=== Material for the task ===

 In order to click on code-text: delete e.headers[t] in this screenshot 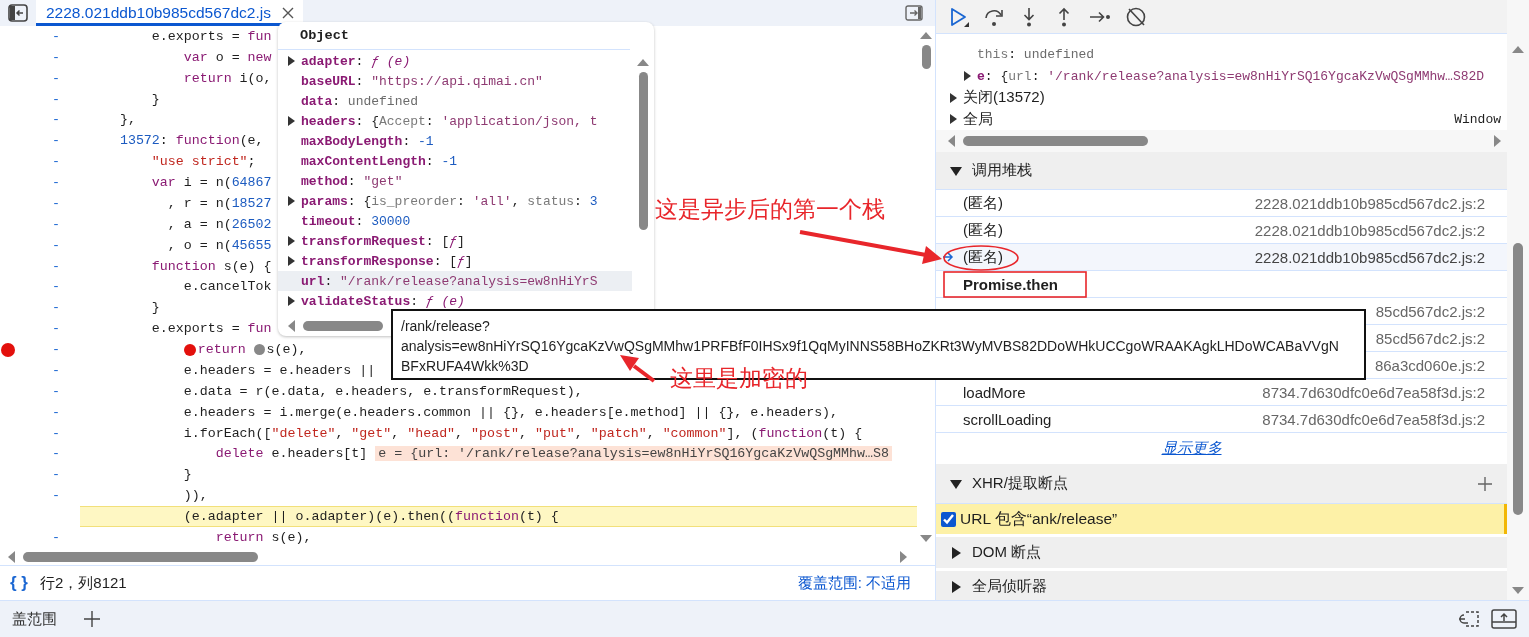, I will do `click(291, 454)`.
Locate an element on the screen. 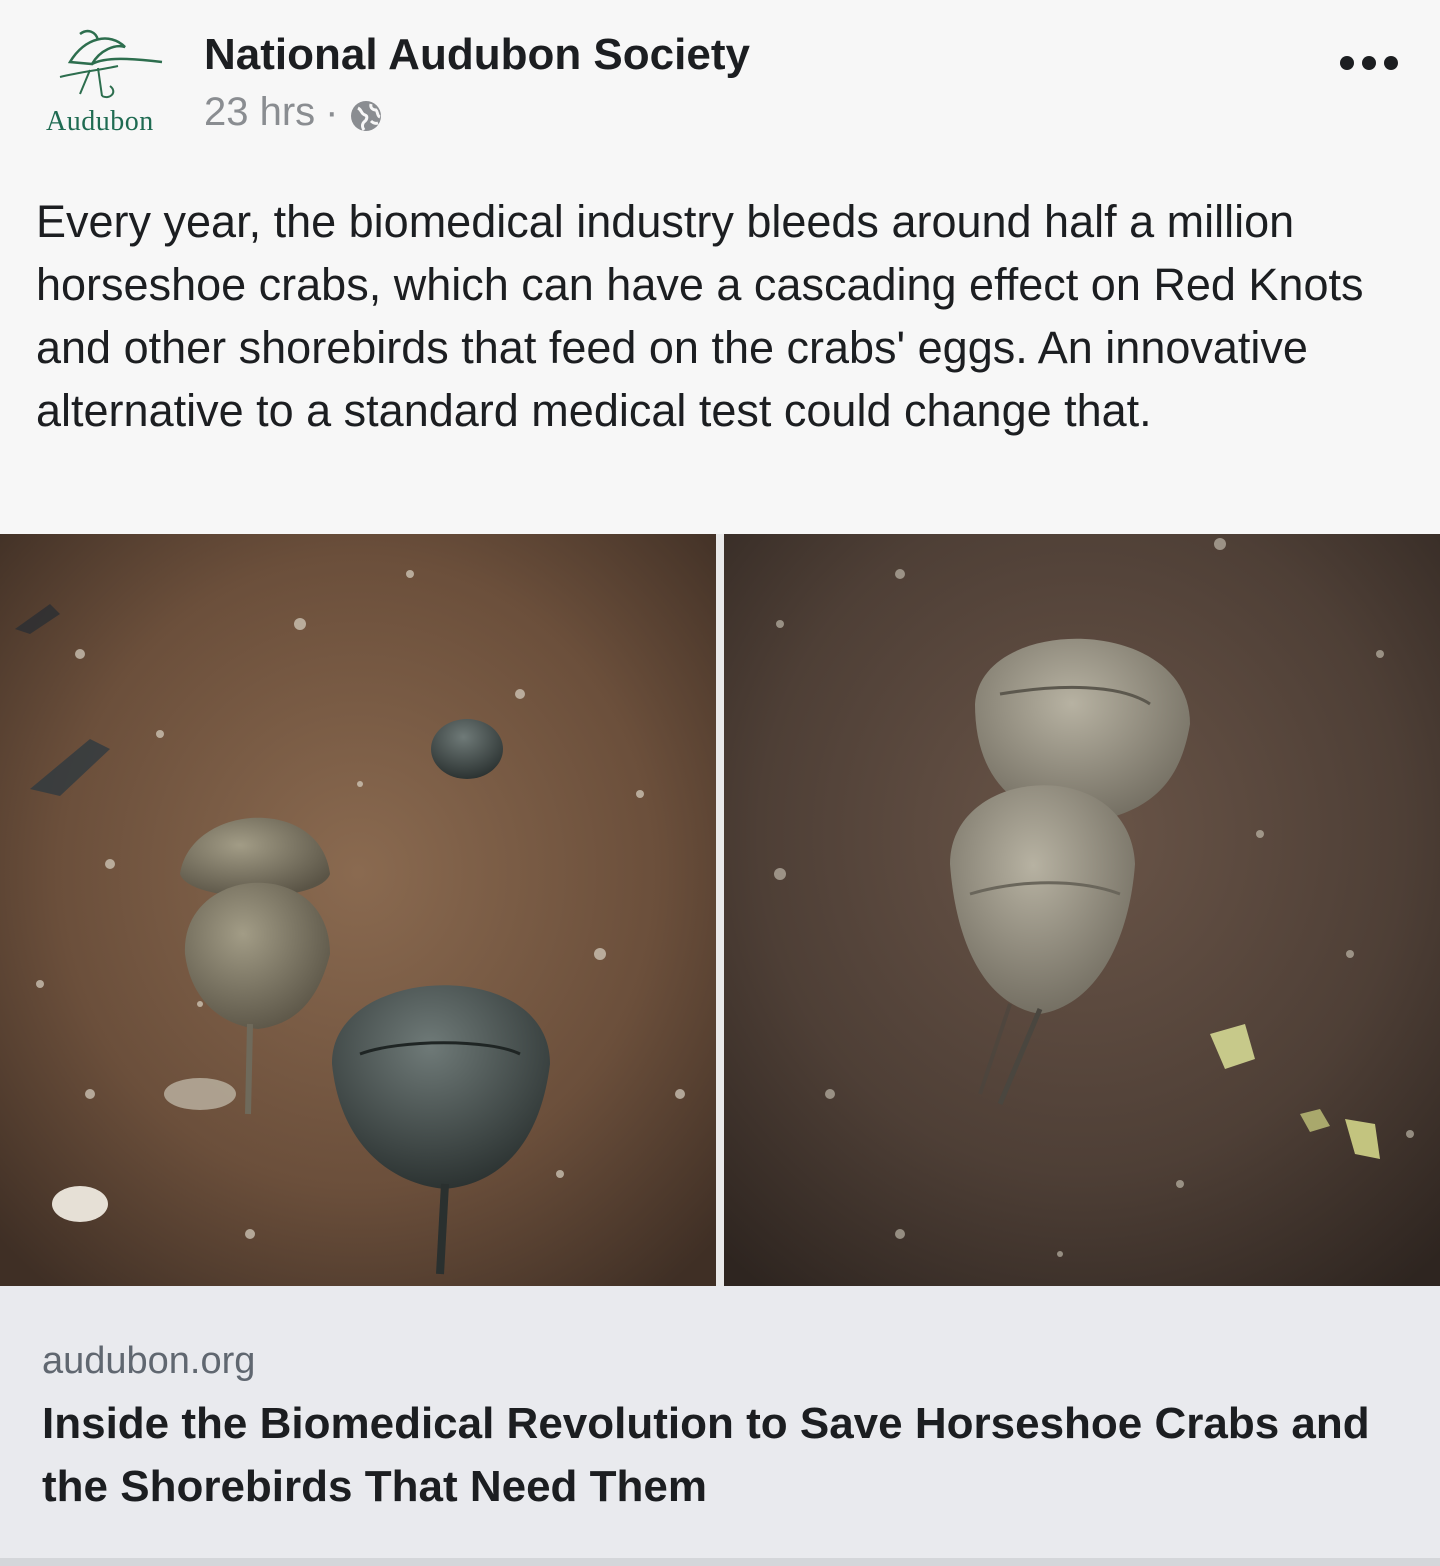  page-avatar: Audubon is located at coordinates (105, 81).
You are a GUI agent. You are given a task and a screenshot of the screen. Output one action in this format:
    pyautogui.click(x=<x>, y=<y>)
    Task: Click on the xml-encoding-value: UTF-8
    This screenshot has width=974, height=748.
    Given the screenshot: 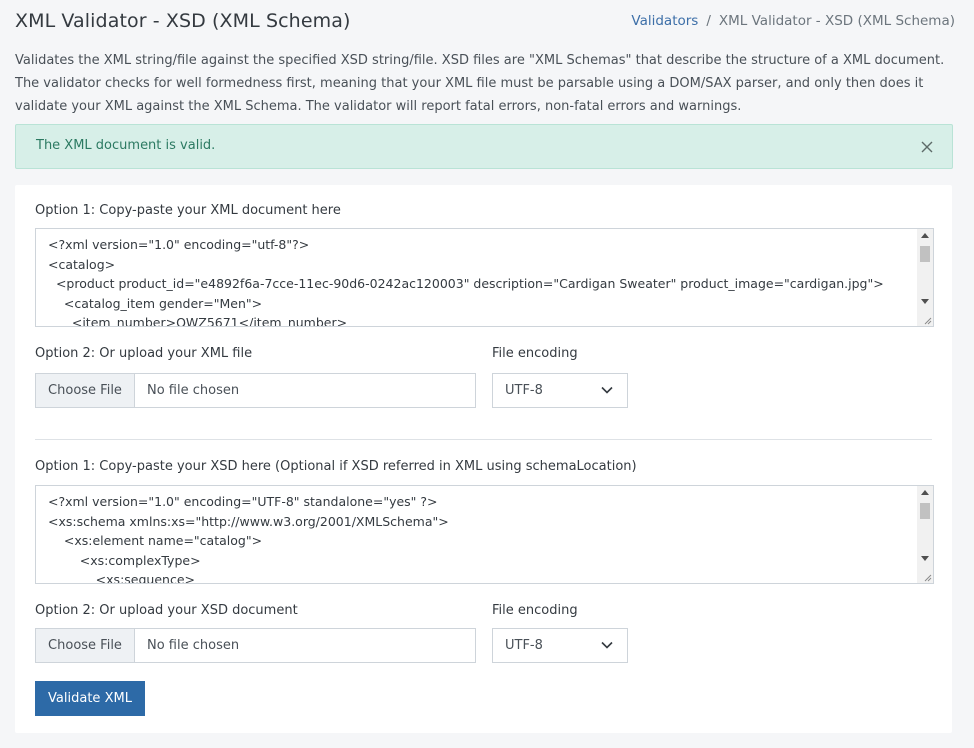 What is the action you would take?
    pyautogui.click(x=524, y=390)
    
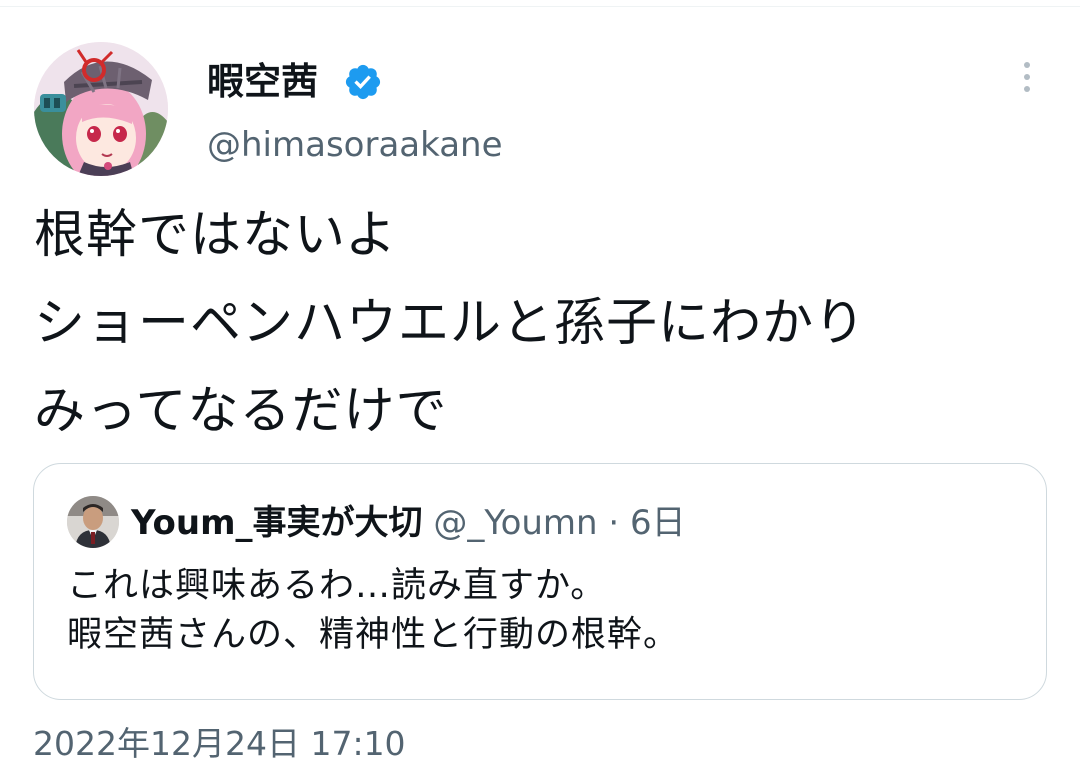 This screenshot has width=1080, height=784. What do you see at coordinates (277, 523) in the screenshot?
I see `quoted-author-name: Youm_事実が大切` at bounding box center [277, 523].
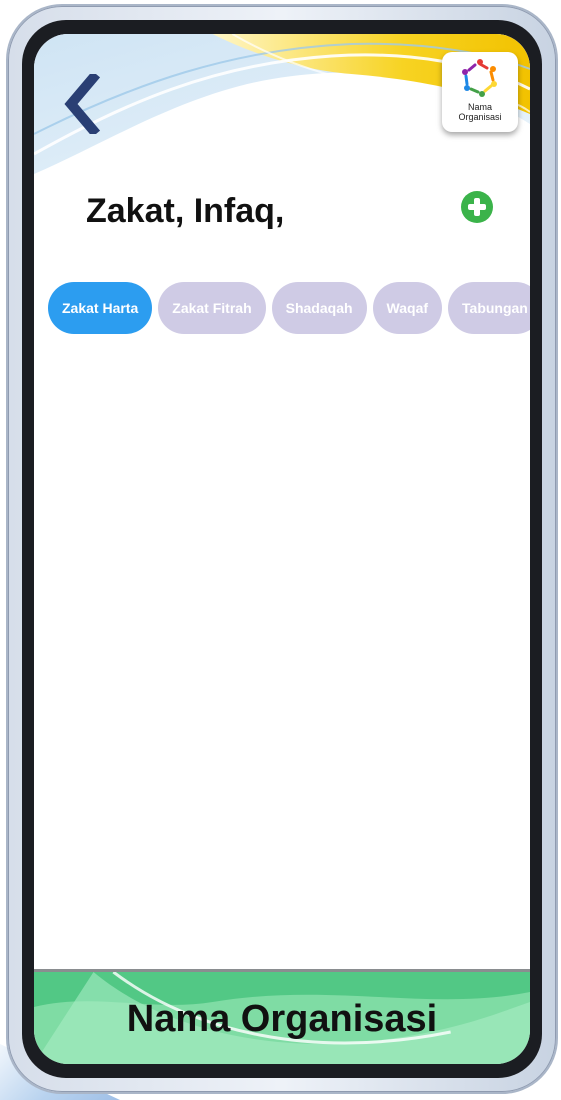  I want to click on plus-circle-icon, so click(477, 207).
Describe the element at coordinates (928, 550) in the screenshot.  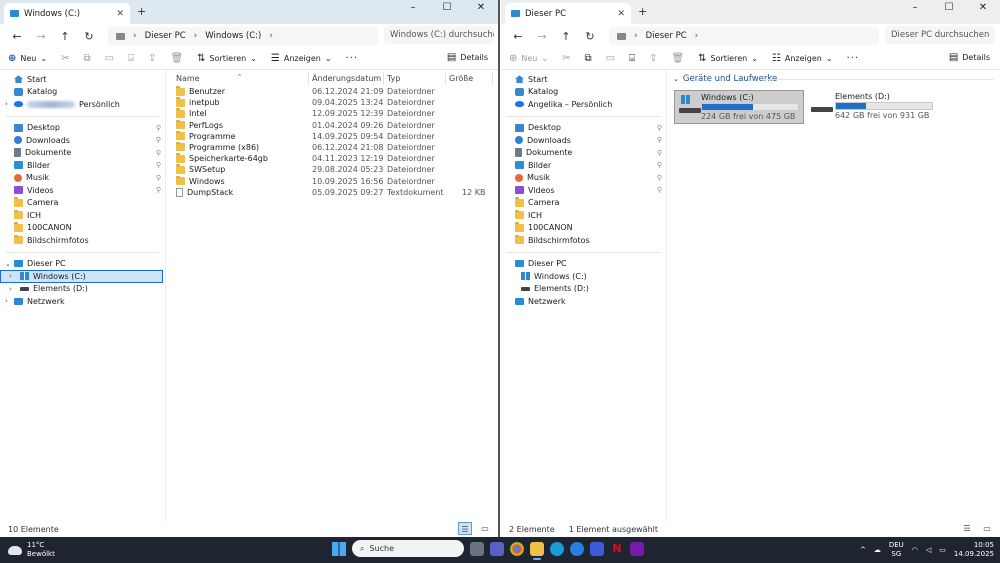
I see `volume-icon: ◁` at that location.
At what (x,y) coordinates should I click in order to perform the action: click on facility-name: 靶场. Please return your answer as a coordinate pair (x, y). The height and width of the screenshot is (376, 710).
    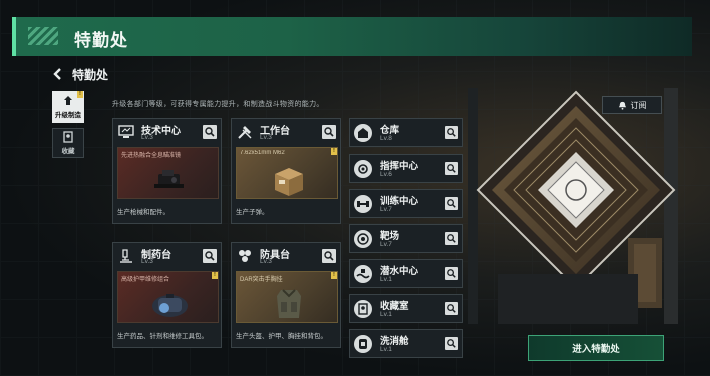
    Looking at the image, I should click on (390, 236).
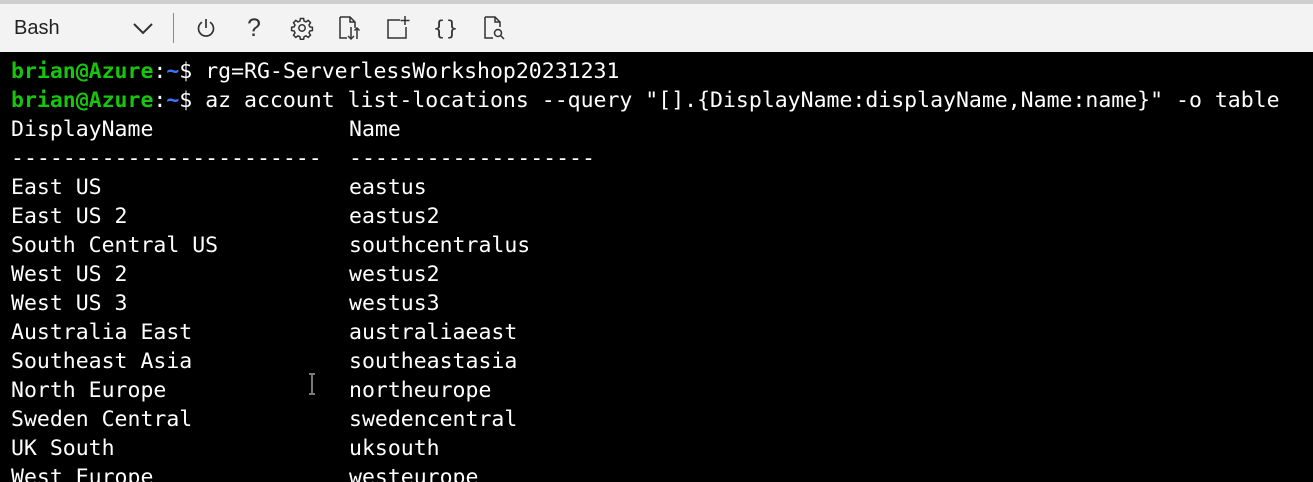 This screenshot has width=1313, height=482. Describe the element at coordinates (89, 390) in the screenshot. I see `row-displayname: North Europe` at that location.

===

▶ What is needed:
List every row from the one containing "Describe the element at coordinates (928, 550)" down to the end of the rows as a numbered list, both included, skipping blank lines and leaving out the pictures.

▶ Solution:
1. Describe the element at coordinates (928, 550) in the screenshot.  
2. I see `volume-icon: ◁` at that location.
3. At what (x,y) coordinates should I click in order to perform the action: click on facility-name: 靶场. Please return your answer as a coordinate pair (x, y). The height and width of the screenshot is (376, 710).
4.     Looking at the image, I should click on (390, 236).
5.  This screenshot has width=1313, height=482. Describe the element at coordinates (89, 390) in the screenshot. I see `row-displayname: North Europe` at that location.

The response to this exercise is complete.